Canadian Environmental Sustainability Indicator reports are produced annually,
based on a continually improving set of indicators, with increasingly robust
analyses to track the changes in water quality, air quality and GHG emissions
in Canada. Future reports will benefit from new surveys, enhanced monitoring
capabilities, new scientific knowledge and guidelines, and improved data management
and analytical methods.
This year's report has set the indicators in a socio-economic context. However,
more work is needed to complete the transition from reporting these indicator
results separately to reporting them as a set that is integrated with other
information on the environment, measures of economic performance and indices
of social progress. The long-term goal is improved decision-making that fully
accounts for environmental sustainability
Where can I get more information?
This publication highlights key findings from the Canadian Environmental Sustainability
Indicators 2006 report. The full report provides more detail on each indicator
and the links among them. It is available electronically on the Government
of Canada website on Sustaining the Environment and Resources for Canadians
(www.environmentandresources.ca) and the Statistics Canada website (www.statcan.ca).

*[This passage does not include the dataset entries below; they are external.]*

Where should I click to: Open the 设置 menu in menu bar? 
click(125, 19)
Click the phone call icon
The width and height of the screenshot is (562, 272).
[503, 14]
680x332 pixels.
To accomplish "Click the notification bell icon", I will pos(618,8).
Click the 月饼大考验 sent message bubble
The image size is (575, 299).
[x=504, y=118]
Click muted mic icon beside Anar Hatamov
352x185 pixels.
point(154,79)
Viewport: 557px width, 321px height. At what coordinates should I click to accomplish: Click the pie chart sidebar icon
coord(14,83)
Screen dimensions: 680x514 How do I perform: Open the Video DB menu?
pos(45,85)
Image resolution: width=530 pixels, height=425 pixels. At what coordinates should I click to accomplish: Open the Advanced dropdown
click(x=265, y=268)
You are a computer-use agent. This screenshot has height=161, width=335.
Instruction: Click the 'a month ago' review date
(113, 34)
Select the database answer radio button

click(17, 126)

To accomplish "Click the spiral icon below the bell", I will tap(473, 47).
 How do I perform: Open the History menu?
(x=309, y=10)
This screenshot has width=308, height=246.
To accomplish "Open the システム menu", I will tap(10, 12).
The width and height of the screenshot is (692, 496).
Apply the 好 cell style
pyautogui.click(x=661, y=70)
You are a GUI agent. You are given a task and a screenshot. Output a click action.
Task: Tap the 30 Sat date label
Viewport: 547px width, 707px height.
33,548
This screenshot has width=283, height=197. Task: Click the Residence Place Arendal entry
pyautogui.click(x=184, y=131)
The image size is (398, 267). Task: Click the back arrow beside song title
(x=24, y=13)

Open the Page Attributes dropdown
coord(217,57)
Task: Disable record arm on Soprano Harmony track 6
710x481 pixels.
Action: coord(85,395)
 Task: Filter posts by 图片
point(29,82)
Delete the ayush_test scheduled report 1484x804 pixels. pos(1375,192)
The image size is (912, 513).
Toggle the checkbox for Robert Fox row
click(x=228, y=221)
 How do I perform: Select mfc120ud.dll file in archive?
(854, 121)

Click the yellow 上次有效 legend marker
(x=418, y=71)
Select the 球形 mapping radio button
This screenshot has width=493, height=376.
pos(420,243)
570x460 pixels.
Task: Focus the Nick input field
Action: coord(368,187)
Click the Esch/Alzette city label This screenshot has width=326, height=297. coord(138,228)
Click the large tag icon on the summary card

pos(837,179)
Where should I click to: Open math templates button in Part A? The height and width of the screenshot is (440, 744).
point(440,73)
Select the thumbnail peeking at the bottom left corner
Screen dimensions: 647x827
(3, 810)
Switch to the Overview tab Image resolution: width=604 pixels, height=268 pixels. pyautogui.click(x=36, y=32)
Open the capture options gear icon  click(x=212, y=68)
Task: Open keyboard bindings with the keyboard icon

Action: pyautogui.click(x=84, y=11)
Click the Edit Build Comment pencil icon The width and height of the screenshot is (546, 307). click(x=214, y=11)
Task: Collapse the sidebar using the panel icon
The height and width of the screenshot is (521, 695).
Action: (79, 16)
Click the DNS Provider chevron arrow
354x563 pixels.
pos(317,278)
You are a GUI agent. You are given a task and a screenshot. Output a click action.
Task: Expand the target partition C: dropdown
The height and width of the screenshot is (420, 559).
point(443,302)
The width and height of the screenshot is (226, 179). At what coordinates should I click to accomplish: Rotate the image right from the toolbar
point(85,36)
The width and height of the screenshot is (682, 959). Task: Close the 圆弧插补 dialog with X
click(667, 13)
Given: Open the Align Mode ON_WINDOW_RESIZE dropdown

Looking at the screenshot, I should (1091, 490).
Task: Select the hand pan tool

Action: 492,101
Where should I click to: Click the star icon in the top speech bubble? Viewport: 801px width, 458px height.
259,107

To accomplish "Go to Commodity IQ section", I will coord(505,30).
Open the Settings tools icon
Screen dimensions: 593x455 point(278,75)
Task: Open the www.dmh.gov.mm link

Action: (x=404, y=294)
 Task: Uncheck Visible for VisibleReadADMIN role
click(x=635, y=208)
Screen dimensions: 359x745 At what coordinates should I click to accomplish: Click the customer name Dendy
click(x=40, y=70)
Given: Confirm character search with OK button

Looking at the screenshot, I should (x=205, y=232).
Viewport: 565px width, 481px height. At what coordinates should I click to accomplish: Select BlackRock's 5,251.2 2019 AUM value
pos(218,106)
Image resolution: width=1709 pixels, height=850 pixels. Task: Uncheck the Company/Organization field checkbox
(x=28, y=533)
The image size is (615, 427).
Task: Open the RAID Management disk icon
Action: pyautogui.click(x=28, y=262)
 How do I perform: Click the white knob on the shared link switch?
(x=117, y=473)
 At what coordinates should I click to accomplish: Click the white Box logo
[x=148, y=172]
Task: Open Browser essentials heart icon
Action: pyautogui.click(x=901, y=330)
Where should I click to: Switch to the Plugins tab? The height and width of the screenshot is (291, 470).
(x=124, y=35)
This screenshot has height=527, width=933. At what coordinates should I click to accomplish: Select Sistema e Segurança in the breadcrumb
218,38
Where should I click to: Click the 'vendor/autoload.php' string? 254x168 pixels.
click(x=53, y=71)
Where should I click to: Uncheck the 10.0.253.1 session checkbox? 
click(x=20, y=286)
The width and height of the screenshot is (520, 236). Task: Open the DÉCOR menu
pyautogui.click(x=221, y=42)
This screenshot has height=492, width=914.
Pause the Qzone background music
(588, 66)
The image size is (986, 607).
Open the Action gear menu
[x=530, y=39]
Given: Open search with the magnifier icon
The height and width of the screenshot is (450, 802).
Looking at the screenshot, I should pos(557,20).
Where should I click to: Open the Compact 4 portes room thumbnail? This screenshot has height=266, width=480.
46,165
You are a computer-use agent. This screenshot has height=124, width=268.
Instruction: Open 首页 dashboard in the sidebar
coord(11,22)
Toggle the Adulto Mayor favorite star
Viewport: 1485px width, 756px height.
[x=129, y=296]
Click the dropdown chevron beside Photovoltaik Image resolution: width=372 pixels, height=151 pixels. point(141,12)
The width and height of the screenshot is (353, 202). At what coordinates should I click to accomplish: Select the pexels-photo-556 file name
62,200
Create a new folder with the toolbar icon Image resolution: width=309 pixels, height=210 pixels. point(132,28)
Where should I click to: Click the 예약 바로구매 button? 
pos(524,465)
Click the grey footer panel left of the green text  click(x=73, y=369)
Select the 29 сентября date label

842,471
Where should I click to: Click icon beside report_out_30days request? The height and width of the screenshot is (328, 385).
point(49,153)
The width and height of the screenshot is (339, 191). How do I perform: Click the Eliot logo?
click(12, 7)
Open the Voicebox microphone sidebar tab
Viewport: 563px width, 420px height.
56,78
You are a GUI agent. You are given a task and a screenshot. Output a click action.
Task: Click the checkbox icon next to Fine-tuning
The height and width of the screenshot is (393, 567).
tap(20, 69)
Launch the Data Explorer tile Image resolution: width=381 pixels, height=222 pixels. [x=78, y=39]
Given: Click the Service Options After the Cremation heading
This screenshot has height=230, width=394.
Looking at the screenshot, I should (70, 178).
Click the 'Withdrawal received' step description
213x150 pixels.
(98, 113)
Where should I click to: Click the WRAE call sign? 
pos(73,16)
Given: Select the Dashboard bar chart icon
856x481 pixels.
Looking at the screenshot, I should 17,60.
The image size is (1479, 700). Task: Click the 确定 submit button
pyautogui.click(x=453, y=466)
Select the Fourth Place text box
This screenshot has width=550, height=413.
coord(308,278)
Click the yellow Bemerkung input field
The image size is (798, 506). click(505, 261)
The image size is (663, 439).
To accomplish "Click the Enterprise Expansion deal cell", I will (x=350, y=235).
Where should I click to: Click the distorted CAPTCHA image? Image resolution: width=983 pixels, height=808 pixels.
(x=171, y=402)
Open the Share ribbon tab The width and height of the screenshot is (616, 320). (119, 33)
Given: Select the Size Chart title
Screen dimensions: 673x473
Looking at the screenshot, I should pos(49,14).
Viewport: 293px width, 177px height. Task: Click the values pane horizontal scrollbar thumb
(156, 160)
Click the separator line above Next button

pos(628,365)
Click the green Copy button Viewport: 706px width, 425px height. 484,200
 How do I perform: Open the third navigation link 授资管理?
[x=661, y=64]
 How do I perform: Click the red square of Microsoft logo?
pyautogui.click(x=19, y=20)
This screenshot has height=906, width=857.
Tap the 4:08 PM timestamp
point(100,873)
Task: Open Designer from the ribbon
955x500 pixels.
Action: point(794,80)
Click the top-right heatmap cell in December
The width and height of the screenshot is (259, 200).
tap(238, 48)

These sites also contain background information on each of the indicators -
the science, the data, the methods and the limitations.
Chestnut, L.G., D. Mills and R.D. Rowe. 1999. Air Quality Valuation Model
Version 3.0 (AQVM3.0). Report 2: Methodology. Prepared for Environment Canada
and Health Canada by Stratus Consulting, Boulder, Colorado.
Judek, S., B. Jessiman, D. Stieb and R. Vet. 2004. Estimated Number of Excess
Deaths in Canada due to Air Pollution. Air Health Effects Division, Health
Canada, and Meteorological Service of Canada, Environment Canada (www.hc-sc.gc.ca/ahc-asc/media/nr-cp/2005/2005_32bk2_e.html; accessed October 24, 2005).